The Biden administration is on the side of normalized relations. I imagine they have their preferences about which side comes out on top, but ultimately they view this as an internal struggle that the Afghanis must resolve on their own.

At the end of the day, military success boils down to holding and securing territory, and that can only be accomplished by ground forces. When we invaded Afghanistan, the Taliban faced both air strikes and trained, disciplined, heavily equipped US marines. The air strikes softened resistance and the marines took control of the ground, and that kept the Taliban at bay for the last 20 years. The US tried to build a strong government and effective military in-country, but it seems self-evident that this effort failed.
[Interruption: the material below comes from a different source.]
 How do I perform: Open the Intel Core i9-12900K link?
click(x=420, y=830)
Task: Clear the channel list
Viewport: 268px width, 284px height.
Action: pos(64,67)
The government's military cannot or will not face the Taliban and hold the territory, so US airstrikes cannot accomplish anything more than slowing the Taliban down.

After 20 years the US had a simple choice:

  • Make the occupation of Afghanistan effectively permanent (like Russia in Crimea, or Israel in the West Bank), with the eventual goal of what? Making Afghanistan a protectorate, or a US territory, or perhaps the 51st US state?
  • Give Afghanistan its sovereignty back and see if the government we established there can stand on its own two feet.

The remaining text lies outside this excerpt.